Exercise requirements —
Rewrite the lines starting at the one that contains "Click the teal status dot for 6.14.E" and ending at the end of the records, replacing "teal" with "green" and keeping everything else the same. Leave the pictures out of your answer.

Recorded data —
· · ·

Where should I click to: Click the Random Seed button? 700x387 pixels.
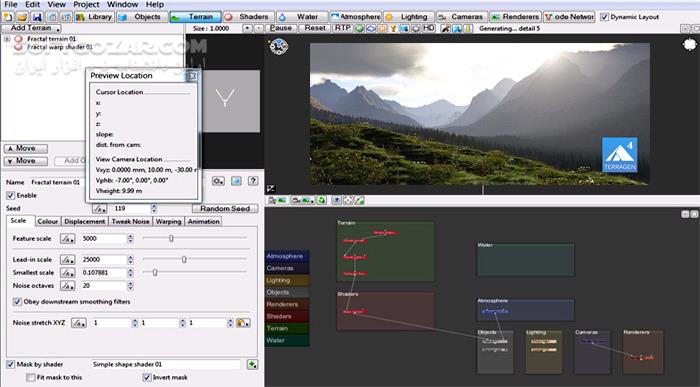225,208
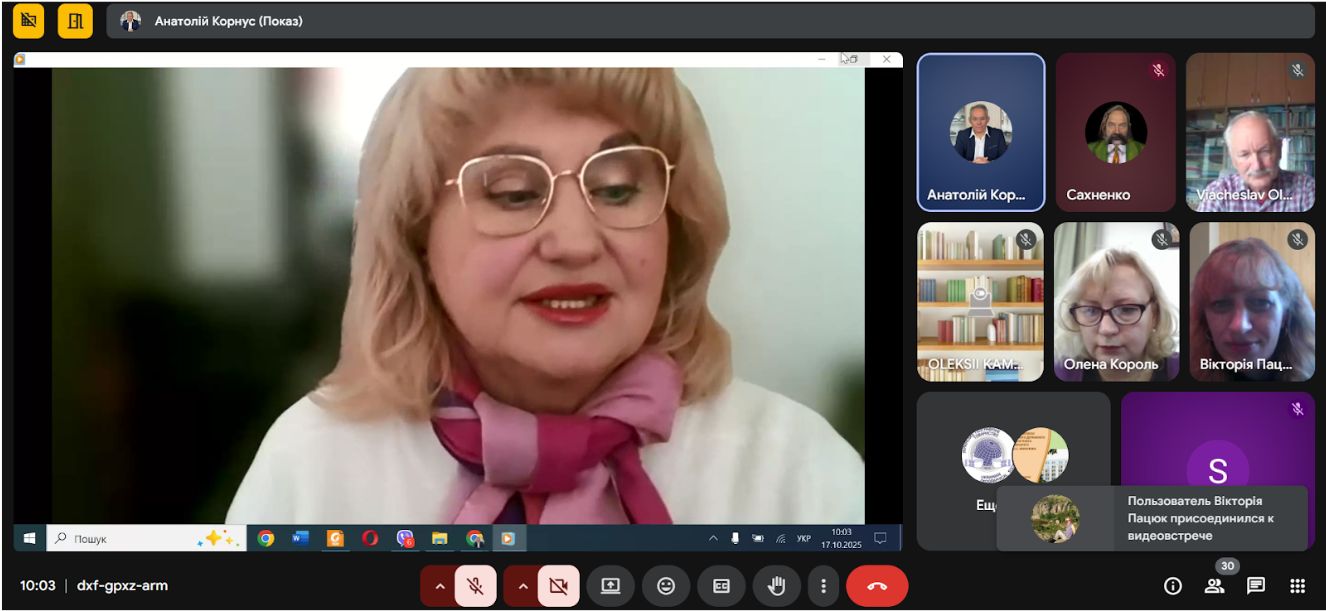Select the Олена Король participant tile
The height and width of the screenshot is (611, 1326).
click(1116, 302)

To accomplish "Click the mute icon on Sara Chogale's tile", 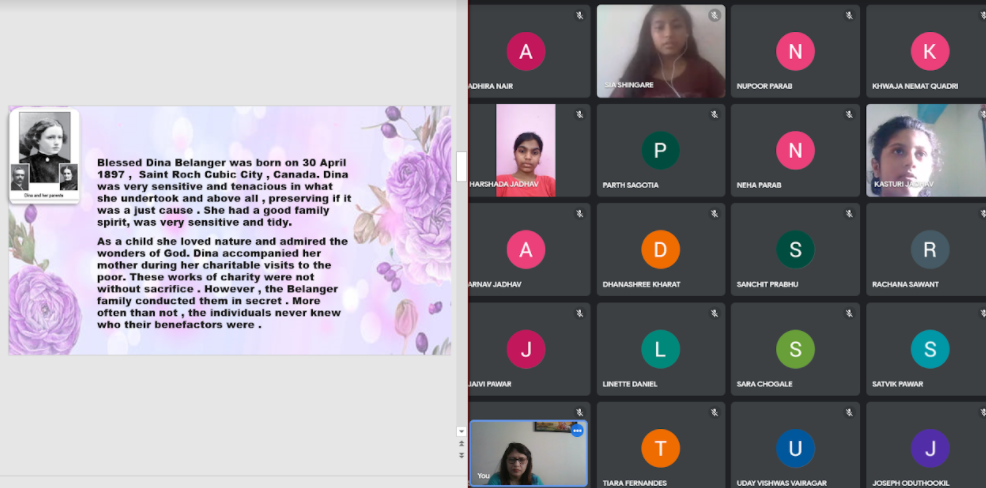I will 849,313.
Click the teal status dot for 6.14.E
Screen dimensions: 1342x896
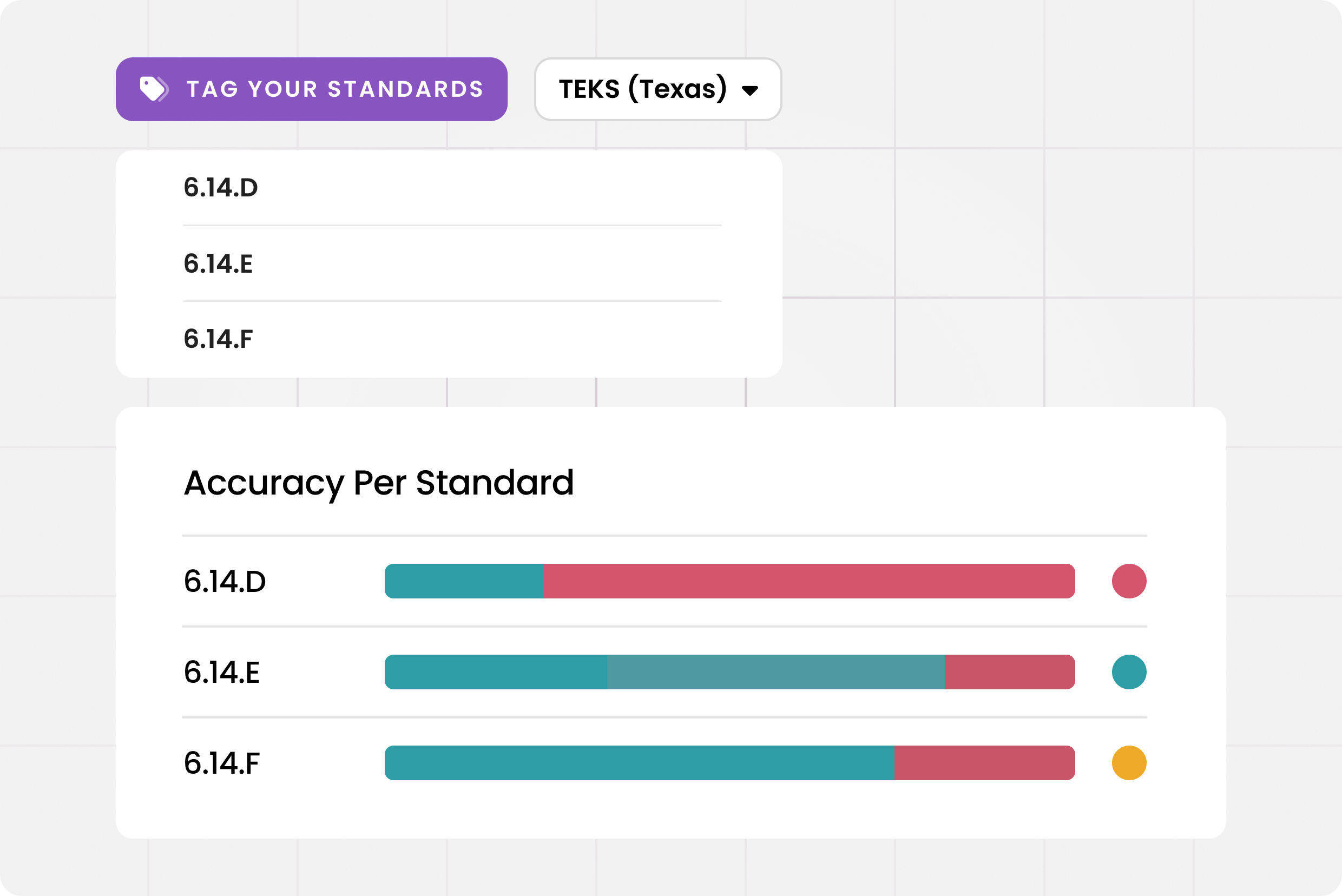click(1128, 672)
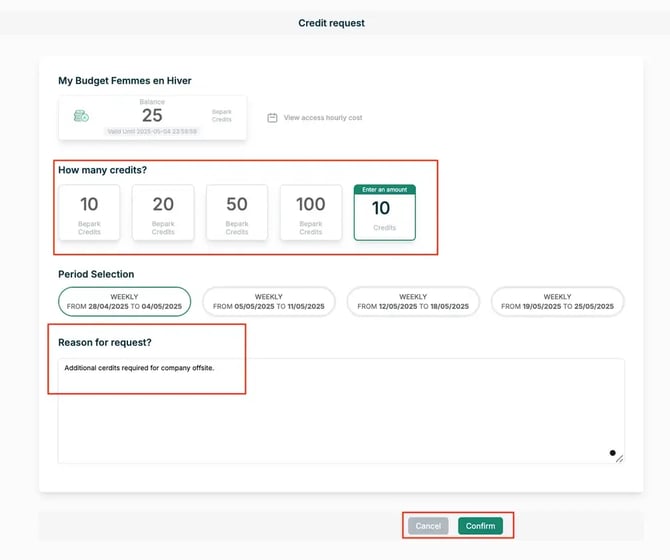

· · ·

Exercise output —
Click the green status dot for 6.14.E
Screen dimensions: 1342x896
click(1128, 672)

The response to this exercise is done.